The newly released emails, then, suggest that most joint action between social media companies and the government in removing “misinformation” was not voluntary.
Facebook is probably the clearest example of this. The company’s about‐face regarding censorship of users happened rapidly as government pressure ramped up in 2020 and 2021. Notably, in the fall of 2019, Meta CEO Mark Zuckerberg made public commitments—including a Wall Street Journal op‐ed and a speech at Georgetown University—to free speech and Facebook’s prospective hands‐off approach to misinformation and speech by politicians. Except for “complete hoaxes” and “misinformation that could lead to imminent physical harm,” Zuckerberg promised a permissive approach to contested and distasteful speech. “[W]e’ve found,” he said, “a different strategy works best: focusing on the authenticity of the speaker rather than the content itself.”

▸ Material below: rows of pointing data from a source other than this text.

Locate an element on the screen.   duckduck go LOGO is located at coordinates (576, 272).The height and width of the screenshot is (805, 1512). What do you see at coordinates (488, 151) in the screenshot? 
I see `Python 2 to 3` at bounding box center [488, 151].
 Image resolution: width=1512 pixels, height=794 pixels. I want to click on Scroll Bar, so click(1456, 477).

Yet, in 2021, Facebook moderators were plainly censoring newsworthy and credible information—about the COVID-19 lab leak theory and other topics—from authentic accounts of Americans, as the Judiciary Committee report documents. The threats and badgering from the White House, FBI, and CDC help explain Zuckerberg’s and Meta President of Global Affairs Nick Clegg’s private complaints about the government’s intense pressure to censor.
These companies knew, based on the censorship “requests,” and demands for frequent follow‐up meetings with the White House and FBI about those “requests,” that noncompliance could be costly—the executive branch has countless ways to punish a company. As Clegg emailed internally in July 2021, “Given the bigger fish we have to fry with the Administration, … [it] doesn’t seem a great place for us to be, so grateful for any further creative thinking on how we can be responsive to their concerns.” YouTube teams that discussed “fight[ing] harmful misinformation” in April 2021 likewise talked about how they sought “to work closely with this administration on multiple policy fronts.”
The US government is currently ramping up its efforts to “partner” with social media companies to remove “foreign disinformation” on social media. Since the FBI’s broad definition of a “foreign malign influence” includes social media posts from American citizens, companies must be very wary of any government requests. Voluntary partnership with the government can at some point become “joint action,” which, as the Supreme Court reiterated in the 2019 case Manhattan Community Access Corp. v. Halleck, transforms a private company into a state actor.
Therefore, social media companies must resist “partnerships” with government agencies. To the extent government input on content removal is necessary, as my colleague, and former Meta employee working content moderation, David Inserra says, companies and government should be transparent about their communications. It’s time for executive branch agencies to retire the secretive “voluntary censorship” system and restore some Americans’ trust in their government.